Consider some square $(n+m)\times(n+m)$ block matrix of the form $$M=\left[\matrix{A & B\\ \epsilon C & D}\right]$$ where $\epsilon$ is some perturbation parameter and $A,D$ are square matrices of dimensions $n\times n$ and $m\times m$ respectively. I am interested in finding some bounds on how much the eigenvalues of $M$ differ from the eigenvalues of $A$ and $D$ (for small $\epsilon>0$) i.e. $$|\lambda_i(A)-\lambda_i(M)|\leq f(\epsilon,B,C)\quad \forall i=1,2,\cdots,n$$ and $$|\lambda_i(D)-\lambda_i(M)|\leq g(\epsilon,B,C)\quad \forall i=n+1,n+2,\cdots,n+m$$

Answer 1

$f,g$ depend also on $A,D$. Indeed, the eigenvalues $(\lambda_i)$ of $M$ may be non-derivable when they are multiple. In particular, an upper bound depends on the values of the $\lambda_i-\lambda_j,i,j$.

Then I think about a bound as

$|\Delta(\lambda)|\leq \dfrac{||B||||C||\epsilon}{|discrim(\chi)|^{\alpha}}$

where $discrim(\chi)$ is the discriminant of $\chi$, the characteristic polynomial of $M$ and $\alpha >0$.

On the other hand, when $D-\lambda I$ is invertible and $m=n$, $\det(M-\lambda I)=\det((A-\lambda I)(D-\lambda I)-B(D-\lambda I)^{-1}C(D-\lambda I))$.

Possibly $cond(D)$ or $cond(A)$ may also appear in the bound.

EDIT. I come back quickly. Let $M=\begin{pmatrix}A&B\\C&D\end{pmatrix}$ where $A,B,D$ are fixed and $C$ is a $C^1$ matrix function of $t\in\mathbb{R}$ and $f(\lambda)=\det(M-\lambda I)$.

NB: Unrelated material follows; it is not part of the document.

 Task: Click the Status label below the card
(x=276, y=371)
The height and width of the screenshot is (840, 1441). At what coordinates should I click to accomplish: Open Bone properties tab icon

Since $\lambda\in spectrum(M)$ is simple, it is a $C^1$ function of the $(c_{i,j})$, $f'(\lambda)=tr((M'-\lambda'I)adj(M-\lambda I))=0$ and

$\lambda'=\dfrac{tr(M'adj(M-\lambda I))}{tr(adj(M-\lambda I))}=\dfrac{tr(C'adj(M-\lambda I))}{tr(adj(M-\lambda I))}$.

Now $|\lambda'|\leq \dfrac{||C'||||adj(M-\lambda I)||}{|tr(adj(M-\lambda I))|}$ where $||.||$ denotes the Frobenius norm.

Since $rank(adj(M-\lambda I))=1$, $|tr(adj(M-\lambda I)|=\rho(adj(M-\lambda I))$ and finally

$|\lambda'|\leq \dfrac{||C'||||adj(M-\lambda I)||}{\rho(adj(M-\lambda I))}$.

Note that $\rho(adj(M-\lambda I))$ strongly depends on $|\lambda-\mu|$ where $\mu$ is the closest element of $\lambda$ in $spectrum(M)\setminus \{\lambda\}$.